# Jumped to a NCE Powercab - now questions re Kato turnouts



## BrokeCurmudgeon (Feb 8, 2016)

Well, I bit the bullet and purchased a NCE PowerCab. Now, I am concerned about turnout control. I have read on other forums that the Digitrax DS64 DCC Stationary Decoder, 4 Turnouts unit works just fine with Kato turnouts. I would need two of them. The problem is that accordingly to others without Loconet the decoders are difficult and require a lot of tinkering. I would prefer to purchase something that is Kato and NCE compatible but Kato uses Digitrax for their DCC and my command station is NCE. I hate to keep using the DC control of the switches.

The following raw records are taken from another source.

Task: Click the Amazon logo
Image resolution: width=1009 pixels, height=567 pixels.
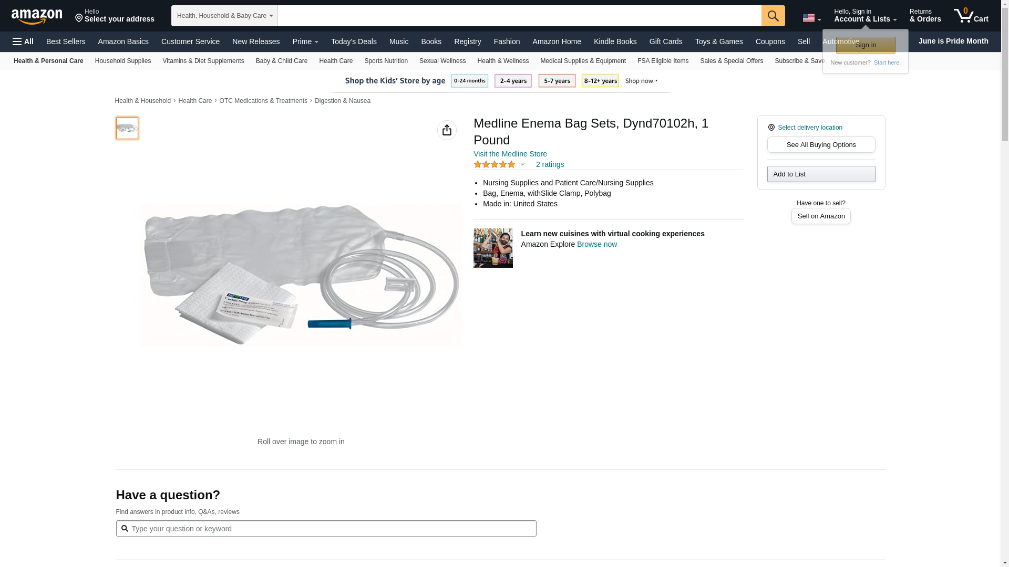Action: coord(37,16)
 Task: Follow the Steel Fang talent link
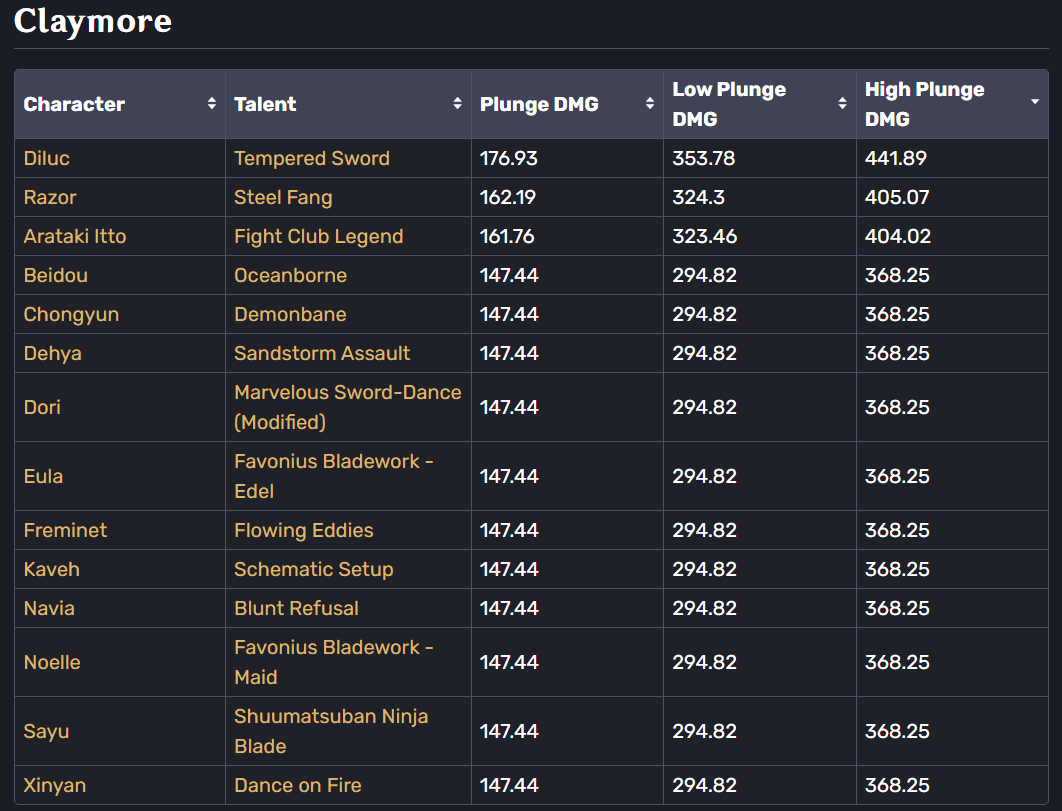pos(283,197)
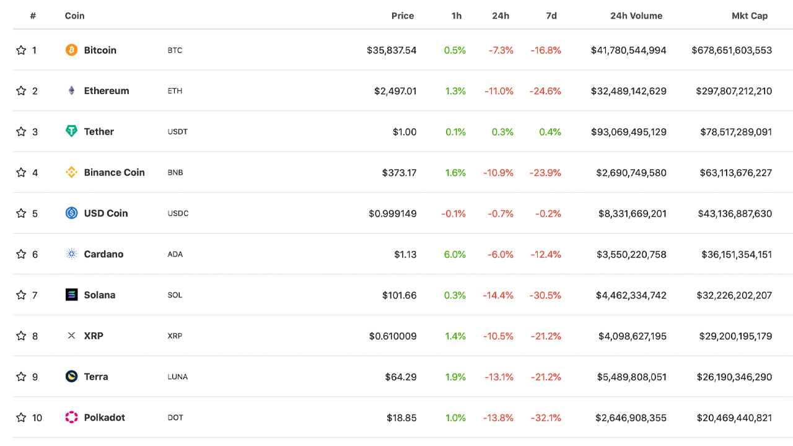Screen dimensions: 793x446
Task: Click the Tether green logo icon
Action: click(x=72, y=131)
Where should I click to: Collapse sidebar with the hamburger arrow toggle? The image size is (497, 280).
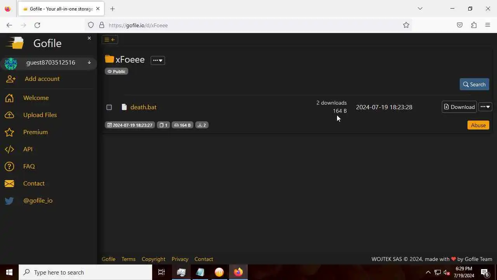click(110, 40)
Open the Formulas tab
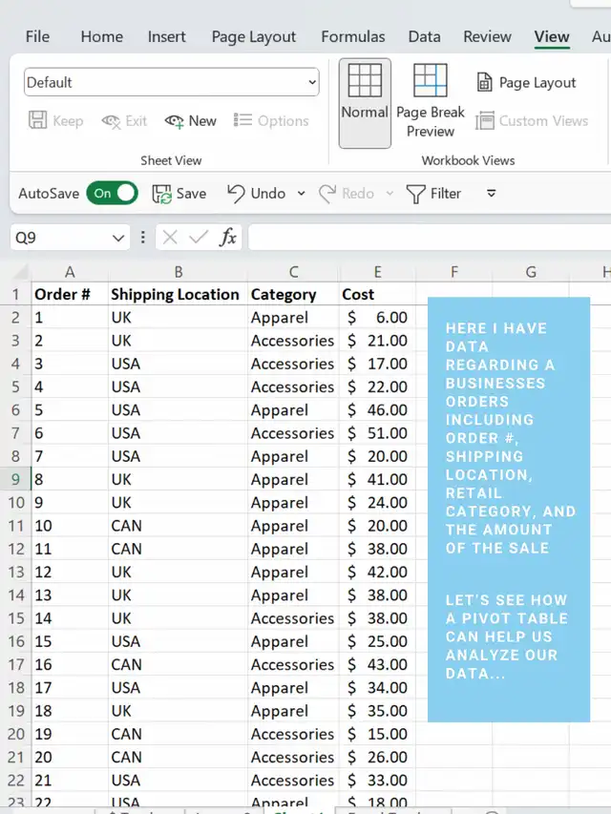The image size is (611, 814). pos(352,37)
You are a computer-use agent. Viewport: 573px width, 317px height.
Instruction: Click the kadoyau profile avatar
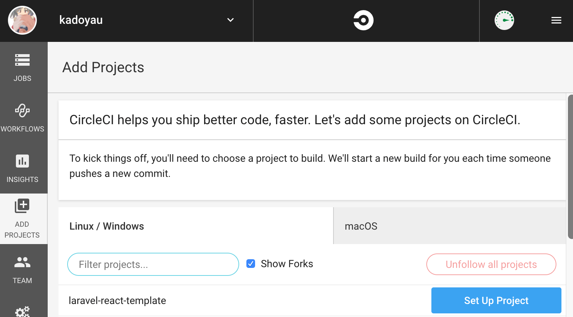tap(22, 20)
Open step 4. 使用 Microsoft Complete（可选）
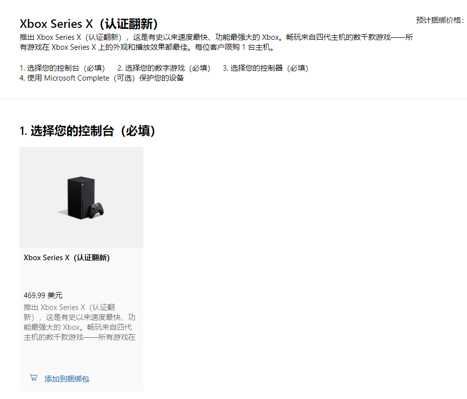 (x=101, y=78)
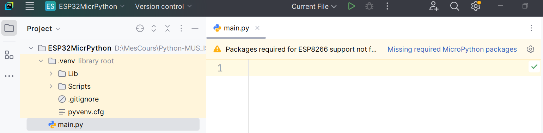Open the ESP32MicrPython project dropdown
This screenshot has width=543, height=133.
85,6
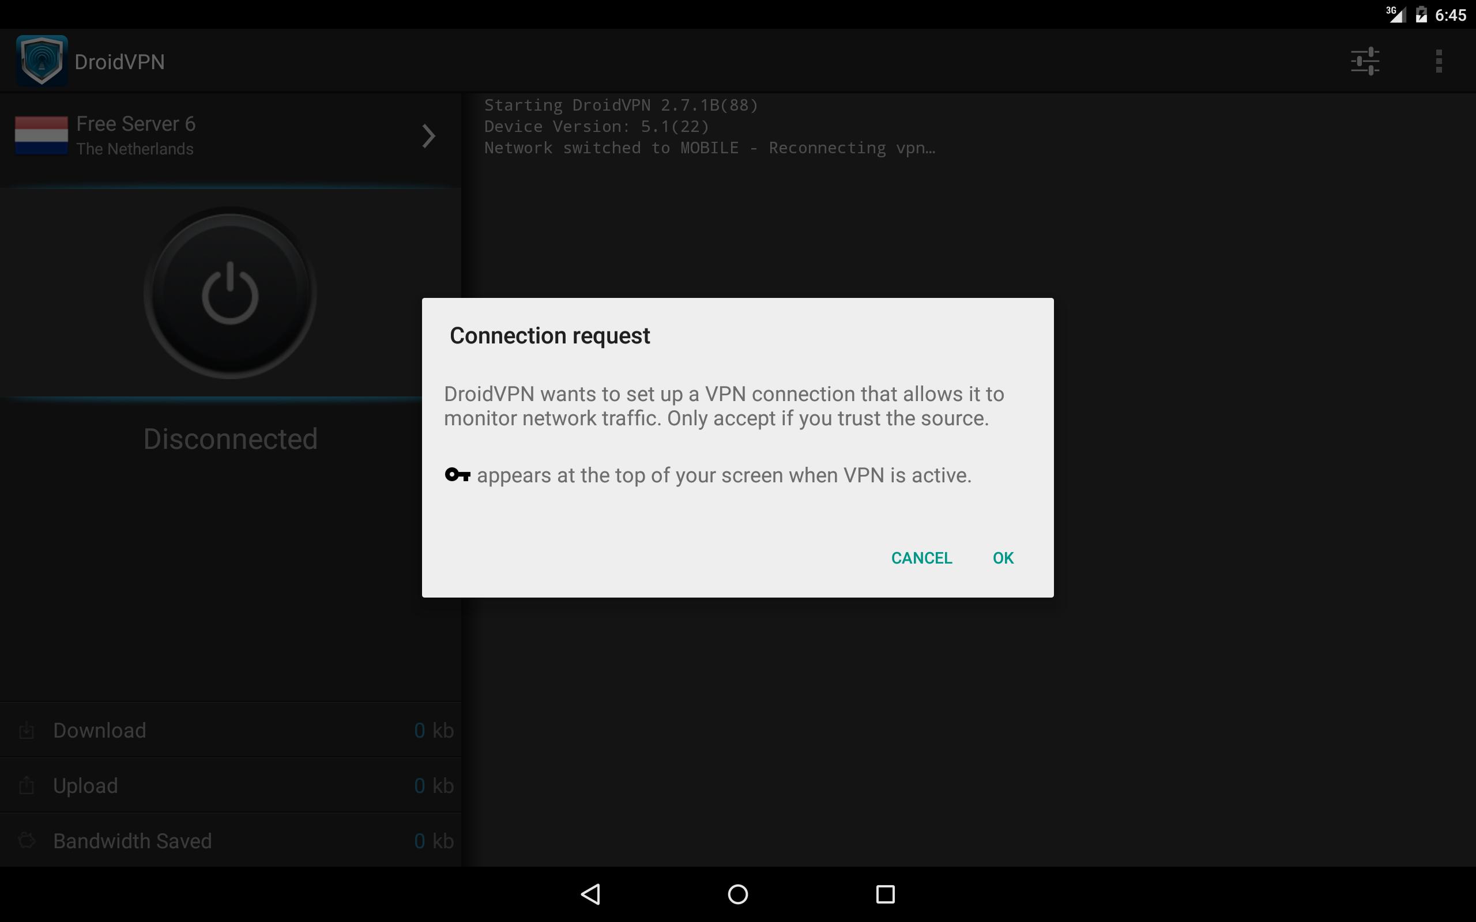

I cannot find a multi stationary decoder made by NCE. 
Comments? :dunno:


----------



## Cycleops (Dec 6, 2014)

I don't know what is meant by 'lots of tinkering' and how that would be applied to decoder but the process of assigning each turnout an address should be very straightforward with your PowerCab. Maybe it's the actuation of the turnouts that's problematic.
Perhaps someone on here is using Kato turnouts with DCC and can provide some info.


----------



## BrokeCurmudgeon (Feb 8, 2016)

Cycleops said:


> I don't know what is meant by 'lots of tinkering' and how that would be applied to decoder but the process of assigning each turnout an address should be very straightforward with your PowerCab. Maybe it's the actuation of the turnouts that's problematic.
> Perhaps someone on here is using Kato turnouts with DCC and can provide some info.



I watched some of the fine videos that Mike Fifer of Fifer Hobbies puts out and he said that all one has to do to not being required to use Loconet is to move one wire to the track voltage and all will be fine with NCE. Sounds like that should work. :smilie_daumenpos:


----------